When it comes to landing in low visibility, the instrument landing system (ILS) at Green Airport is one of the best. It is said to be superior to the system at New York’s busy LaGuardia. It has a Category 3 designation, the highest.
But during the last week, dozens of flights have been diverted from Green, causing passengers to wait at airports elsewhere in the country until Rhode Island rain and fog clear away. In addition, a number of flights have been canceled outright and that has the compound effect of canceling outgoing flights because those planes never landed here.
Airport traffic numbers for May are certain to reflect the impact.

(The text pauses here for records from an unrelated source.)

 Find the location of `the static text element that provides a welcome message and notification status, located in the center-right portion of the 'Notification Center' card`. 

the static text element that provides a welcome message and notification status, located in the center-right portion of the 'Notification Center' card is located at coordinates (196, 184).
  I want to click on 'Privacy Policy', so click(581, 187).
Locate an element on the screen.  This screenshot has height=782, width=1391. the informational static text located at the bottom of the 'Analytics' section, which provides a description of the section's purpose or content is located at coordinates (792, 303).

Causing the problem, apart from the weather, has been the failure of an antenna used to establish the glide slope on Runway 23; the approach that brings in planes over Airport Road. Seemingly, if weather conditions allow for it, aircraft could use Runway 5 that would take planes in over Main Avenue or the shorter crosswind runway.
But that’s not the case.
That’s because another piece of equipment essential to informing pilots whether they are left or right of the runway, called a localizer, is being moved about 200 feet to get it out of the Runway 5 safety area. Even though the Runway 5 glide slope works, it can’t be used for instrument landings without the localizer. The antenna informs the pilot whether the plane is on the correct trajectory to touchdown at the end of the runway.

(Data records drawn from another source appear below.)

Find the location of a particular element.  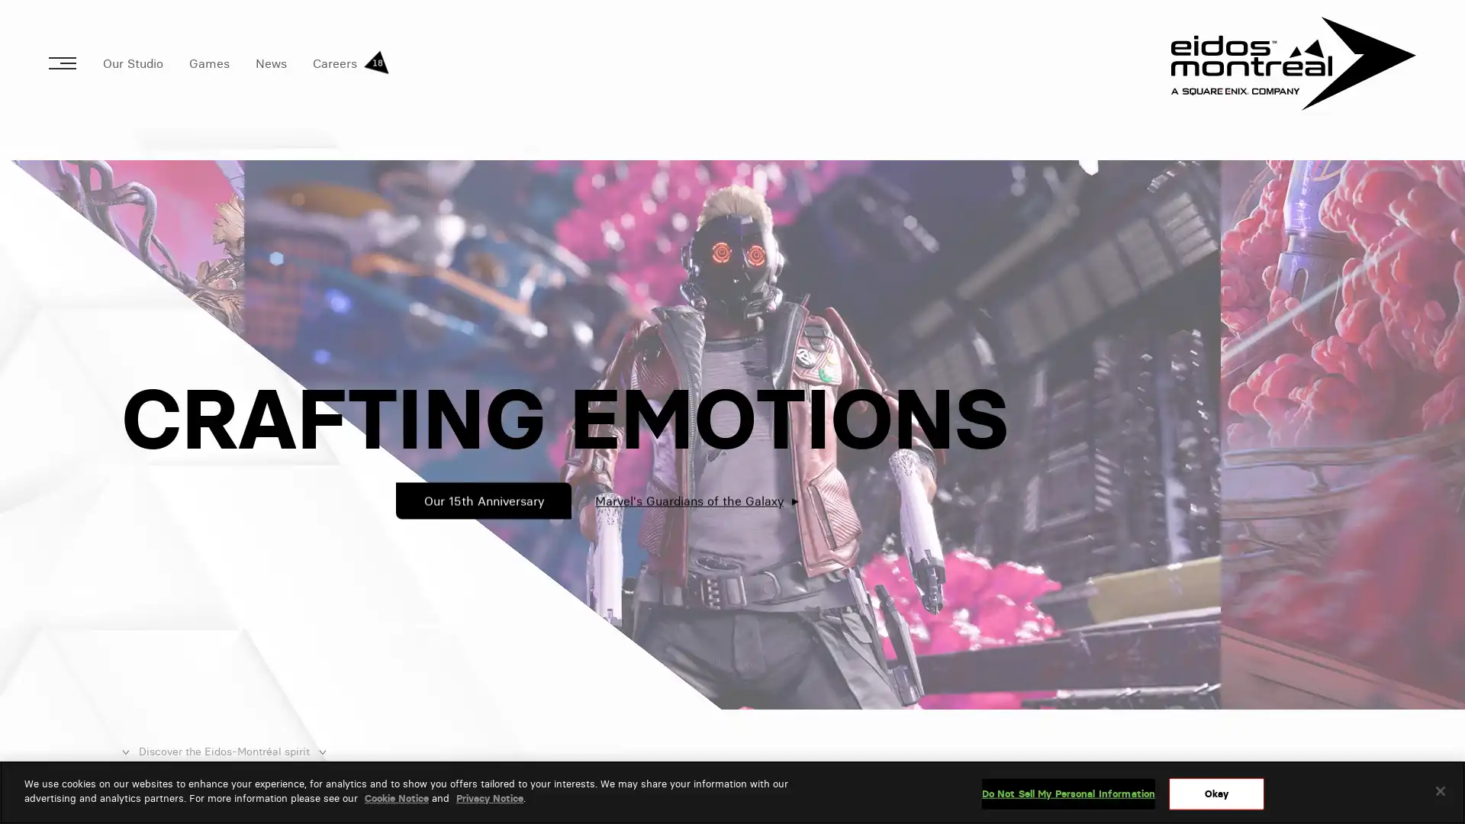

Do Not Sell My Personal Information is located at coordinates (1067, 793).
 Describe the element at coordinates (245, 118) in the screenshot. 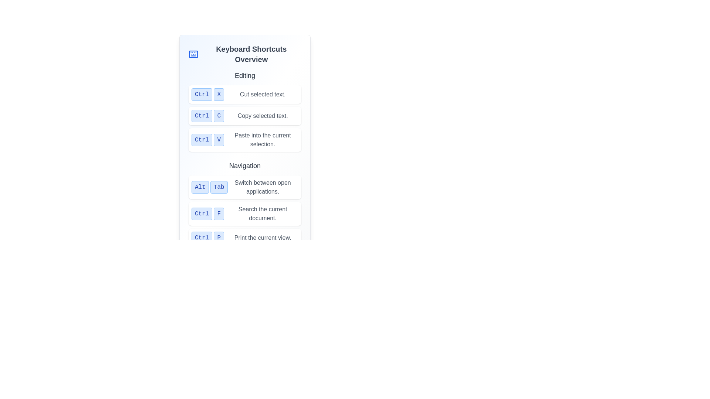

I see `text of the label indicating the keyboard shortcut 'Ctrl + C' for the 'Copy' function located in the 'Editing' category in the top-left section of the panel` at that location.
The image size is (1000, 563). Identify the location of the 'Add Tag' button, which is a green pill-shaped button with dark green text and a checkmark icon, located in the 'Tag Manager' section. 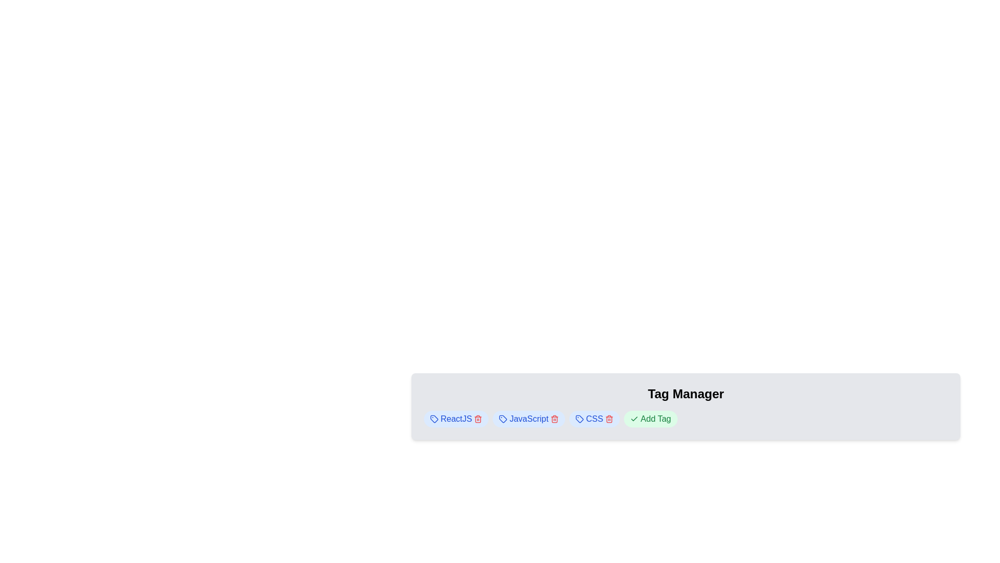
(650, 418).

A Federal Aviation Administration (FAA) spokesman said Tuesday that work on relocating the localizer started May 2 and should be done in another two weeks.
What about the crosswind runway; why couldn’t it be used?
Runway 16, which comes in over Ann & Hope, does not have an ILS. Coming from the opposite direction over Sandy Lane, Runway 34 is a Category 1 system, meaning it can’t be used once visibility drops below 1,200 feet.
The convergence of repairs to the localizer, the failed antenna and reduced visibility caused 11 diversions and four canceled flights last Wednesday, Rhode Island Airport Corporation President Kevin Dillon said Monday. He also reported that the antenna had been repaired for Runway 23, seemingly reducing the possibility that the airport would be shut down for low visibility in the near future.
But this Tuesday there was another round of diversions and cancellations.
The antenna had been repaired, but in order to be activated, it needed a flight check. The FAA had not done that, even though the skies were clear over the weekend.
“As soon as weather conditions permit, the FAA expects to flight check the Instrument Landing System for Runway 23 at T.F. Green Airport to ensure that the equipment is working properly after recent repairs. Bad weather over the last several days has delayed the flight check,” the FAA responded. Further, it was pointed out that the check must be scheduled because the planes that do that work are based in Oklahoma City.
Dillon was hopeful the flight check could be performed Wednesday if the weather permits.
Even when the localizer is back up and working, it will be some time before Runway 5 is restored to a Category 3 system. When first initiated, the runway will be a Category 1 system and only after a “burn in” of about 1,000 hours can it regain its superior Category 3 status.
During diversions, Dillon explained, planes scheduled to arrive at Green are directed to other airports where they will wait for improved weather conditions before resuming their flights. Cancellations are more problematic because the arriving plane is not here for an outgoing flight.
“It’s a double impact,” said Dillon.